Records supplied START

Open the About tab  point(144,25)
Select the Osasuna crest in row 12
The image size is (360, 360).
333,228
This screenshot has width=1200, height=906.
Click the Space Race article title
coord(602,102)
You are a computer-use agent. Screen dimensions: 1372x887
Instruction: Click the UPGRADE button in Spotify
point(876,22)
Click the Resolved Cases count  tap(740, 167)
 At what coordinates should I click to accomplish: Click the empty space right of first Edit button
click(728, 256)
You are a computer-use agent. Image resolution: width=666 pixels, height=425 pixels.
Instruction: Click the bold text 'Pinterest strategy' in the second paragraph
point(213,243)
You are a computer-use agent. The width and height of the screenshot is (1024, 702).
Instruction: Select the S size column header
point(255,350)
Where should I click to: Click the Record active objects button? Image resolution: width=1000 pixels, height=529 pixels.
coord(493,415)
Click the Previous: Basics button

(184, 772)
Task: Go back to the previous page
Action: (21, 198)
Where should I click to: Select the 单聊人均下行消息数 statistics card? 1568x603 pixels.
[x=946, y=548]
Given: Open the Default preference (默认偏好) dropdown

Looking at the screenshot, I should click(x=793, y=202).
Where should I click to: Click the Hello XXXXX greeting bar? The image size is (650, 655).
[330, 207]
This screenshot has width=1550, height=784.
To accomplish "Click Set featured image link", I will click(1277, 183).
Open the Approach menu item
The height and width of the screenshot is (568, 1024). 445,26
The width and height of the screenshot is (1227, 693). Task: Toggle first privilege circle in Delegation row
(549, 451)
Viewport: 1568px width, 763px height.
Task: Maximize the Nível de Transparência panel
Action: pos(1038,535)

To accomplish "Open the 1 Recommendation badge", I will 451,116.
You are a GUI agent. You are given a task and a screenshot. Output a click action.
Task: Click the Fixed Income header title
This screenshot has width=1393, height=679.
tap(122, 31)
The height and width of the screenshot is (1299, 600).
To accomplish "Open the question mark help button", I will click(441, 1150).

Records supplied END

> [Task statement]: Begin with the line above that has "At what coordinates" and continue through the line that has "You are a computer-use agent. Image", setting each one down exactly. Stop there.

> [Response area]:
 At what coordinates should I click to accomplish: Click the empty space right of first Edit button
click(728, 256)
You are a computer-use agent. Image resolution: width=666 pixels, height=425 pixels.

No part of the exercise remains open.